Reproduce the records below verbatim, beginning with the line that contains "Screen dimensions: 1097x1092" and continuing through the end of the records.

===== Supplied information =====

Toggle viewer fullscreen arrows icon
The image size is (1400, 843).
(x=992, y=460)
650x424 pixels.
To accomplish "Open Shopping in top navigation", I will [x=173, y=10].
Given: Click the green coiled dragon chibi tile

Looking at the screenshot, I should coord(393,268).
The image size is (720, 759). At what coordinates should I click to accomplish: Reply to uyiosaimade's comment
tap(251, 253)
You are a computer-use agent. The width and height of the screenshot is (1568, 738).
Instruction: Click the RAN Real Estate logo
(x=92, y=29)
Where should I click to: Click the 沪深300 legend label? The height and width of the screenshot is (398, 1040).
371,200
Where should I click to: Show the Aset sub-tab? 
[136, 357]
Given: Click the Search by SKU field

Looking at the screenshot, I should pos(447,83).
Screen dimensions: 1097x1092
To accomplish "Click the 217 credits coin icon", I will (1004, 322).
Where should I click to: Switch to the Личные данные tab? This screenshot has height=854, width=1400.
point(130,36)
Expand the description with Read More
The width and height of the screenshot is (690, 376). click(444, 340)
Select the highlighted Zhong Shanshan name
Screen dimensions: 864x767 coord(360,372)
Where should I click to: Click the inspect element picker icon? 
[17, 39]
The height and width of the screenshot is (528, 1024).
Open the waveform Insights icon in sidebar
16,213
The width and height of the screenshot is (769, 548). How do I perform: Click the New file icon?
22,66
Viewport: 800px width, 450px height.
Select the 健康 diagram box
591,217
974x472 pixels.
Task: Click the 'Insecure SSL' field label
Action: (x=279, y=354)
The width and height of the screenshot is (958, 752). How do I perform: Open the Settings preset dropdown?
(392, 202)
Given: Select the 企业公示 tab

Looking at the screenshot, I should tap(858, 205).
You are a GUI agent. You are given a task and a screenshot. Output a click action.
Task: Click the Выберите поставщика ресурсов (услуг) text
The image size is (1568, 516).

=====

# Right answer:
Screen dimensions: 1097x1092
To accomplish "Click the 217 credits coin icon", I will (1004, 322).
Where should I click to: Switch to the Личные данные tab? This screenshot has height=854, width=1400.
point(130,36)
Expand the description with Read More
The width and height of the screenshot is (690, 376). click(444, 340)
Select the highlighted Zhong Shanshan name
Screen dimensions: 864x767 coord(360,372)
Where should I click to: Click the inspect element picker icon? 
[17, 39]
The height and width of the screenshot is (528, 1024).
Open the waveform Insights icon in sidebar
16,213
The width and height of the screenshot is (769, 548). How do I perform: Click the New file icon?
22,66
Viewport: 800px width, 450px height.
Select the 健康 diagram box
591,217
974x472 pixels.
Task: Click the 'Insecure SSL' field label
Action: (x=279, y=354)
The width and height of the screenshot is (958, 752). How do I perform: Open the Settings preset dropdown?
(392, 202)
Given: Select the 企业公示 tab

Looking at the screenshot, I should tap(858, 205).
You are a GUI agent. You are given a task and a screenshot. Output a click action.
Task: Click the Выберите поставщика ресурсов (услуг) text
The image size is (1568, 516).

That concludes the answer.